Wafaa El-Sadr from Columbia University and Harlem Hospital Center in New York City review some of these studies and their implications for HIV clinical management.

El-Sadr was principal investigator with the SMART treatment interruption trial, which found that people who stopped ART when their CD4 cell count rose above 350 cells/mm3 not only had a higher rate of OIs and death than people who remained on continuous therapy, but also unexpectedly had more serious non-AIDS conditions including cardiovascular, liver, and kidney disease.
Wafaa El-Sadr

The diversity of these manifestations -- along with neurocognitive impairment and bone loss -- suggests a possible "unifying framework" for the negative effects of ongoing HIV replication throughout the body, which El-Sadr proposed may be related to inflammation and the coagulation (blood clotting) cascade.

This hypothesis is supported by SMART and other studies showing that various biomarkers of inflammation and coagulation -- including C-reactive protein and D-dimer -- are higher in HIV positive compared with HIV negative people, increase with greater duration of HIV infection, rise when ART is discontinued, and fall when treatment is started.

According to El-Sadr, it is time for a re-conceptualization of the pathogenesis of HIV disease. The traditional understanding of the natural history of the disease included a long period of clinical "latency," but the idea that the virus remains silent for many years increasingly looks like a misperception.

Studies of people starting therapy before severe immune system decline indicate that rates of both OIs and non-AIDS conditions occur even in HIV positive people with high CD4 counts during what was traditionally considered the latency period. Indeed, non-AIDS deaths predominate over AIDS-related deaths in people with more than 200 cells/mm3.
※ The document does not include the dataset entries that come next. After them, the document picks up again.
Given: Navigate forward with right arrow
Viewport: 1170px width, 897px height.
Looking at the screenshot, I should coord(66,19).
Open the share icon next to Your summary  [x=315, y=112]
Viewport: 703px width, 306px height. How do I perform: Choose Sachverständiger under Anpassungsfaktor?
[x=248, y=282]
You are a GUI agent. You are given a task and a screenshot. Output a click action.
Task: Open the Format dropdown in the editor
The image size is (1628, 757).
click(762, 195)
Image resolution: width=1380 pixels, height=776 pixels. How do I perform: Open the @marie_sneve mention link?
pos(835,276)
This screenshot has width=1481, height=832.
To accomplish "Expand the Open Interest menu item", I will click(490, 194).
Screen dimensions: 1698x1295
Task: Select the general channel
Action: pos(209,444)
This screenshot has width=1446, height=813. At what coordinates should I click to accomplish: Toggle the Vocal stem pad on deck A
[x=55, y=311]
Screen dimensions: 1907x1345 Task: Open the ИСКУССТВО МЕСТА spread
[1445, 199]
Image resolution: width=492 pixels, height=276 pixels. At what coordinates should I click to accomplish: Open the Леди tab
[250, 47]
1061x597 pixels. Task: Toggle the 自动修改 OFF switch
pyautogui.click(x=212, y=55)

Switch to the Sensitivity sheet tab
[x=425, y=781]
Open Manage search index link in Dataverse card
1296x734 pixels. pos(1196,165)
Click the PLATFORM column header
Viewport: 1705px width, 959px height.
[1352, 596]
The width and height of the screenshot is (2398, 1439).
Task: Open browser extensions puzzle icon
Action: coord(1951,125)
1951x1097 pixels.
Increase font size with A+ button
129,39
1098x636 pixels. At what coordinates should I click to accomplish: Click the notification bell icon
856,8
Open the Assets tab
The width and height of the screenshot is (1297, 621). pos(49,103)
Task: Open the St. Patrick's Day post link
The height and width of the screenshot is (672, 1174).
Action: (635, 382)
There are now data to indicate that "ongoing processes in the body due to HIV itself may be causing some unseen damage that may have a major effect of survival," El-Sadr said.

If HIV causes detrimental effects even at high CD4 counts, this raises the question of whether ART should be started sooner. Several research teams, including NA-ACCORD and the Study Group on Death Rates at High CD4 Counts in Antiretroviral-Naive Patients, have now demonstrated that starting treatment above 350 -- or even 500 -- cells/mm3 reduces the risk of illness, improves survival, and promotes more complete CD4 cell recovery.

But while earlier therapy has clear benefits, it also may have risks, including known side effect and perhaps new long-term toxicities that are not yet recognized. Indeed, a "treat early, treat hard" philosophy held sway at the dawn of the HAART era, with U.S. guidelines recommending treatment below 500 cells/mm3, until unexpected metabolic and mitochondrial toxicities led to greater caution.

El-Sadr emphasized the importance of controlled studies looking at the benefits and risks of early ART, including serious non-AIDS events and biomarkers. The impending START trial will compare current and earlier treatment thresholds in people with well-preserved immune function. She also suggested that various adjunct therapies -- for example statins to control inflammation, to be assessed in the ACTG 5275 pilot study of atorvastatin (Lipitor) -- may play a role in future ant-HIV treatment.

START will be large enough to "actually get definitive answers," El-Sadr said, and its findings will have "implications for the management for millions and millions of people" -- potentially supporting a "paradigm shift" in the field.

At a press conference following the presentation, however, El-Sadr and other speakers emphasized that even as researchers, clinicians, and patient advocates in wealthy countries debate the benefits of stating treatment above 350 cells/mm3, about two-thirds of people with HIV in developing countries worldwide still do not have access to urgently needed ART based on the old 200 cells/mm3 threshold.


W El-Sadr. Inflammation and HIV: A New Paradigm. 5th International AIDS Society Conference on HIV Pathogenesis, Treatment, and Prevention. July 19-22, 2009. Cape Town, South Africa. Abstract MOPL104.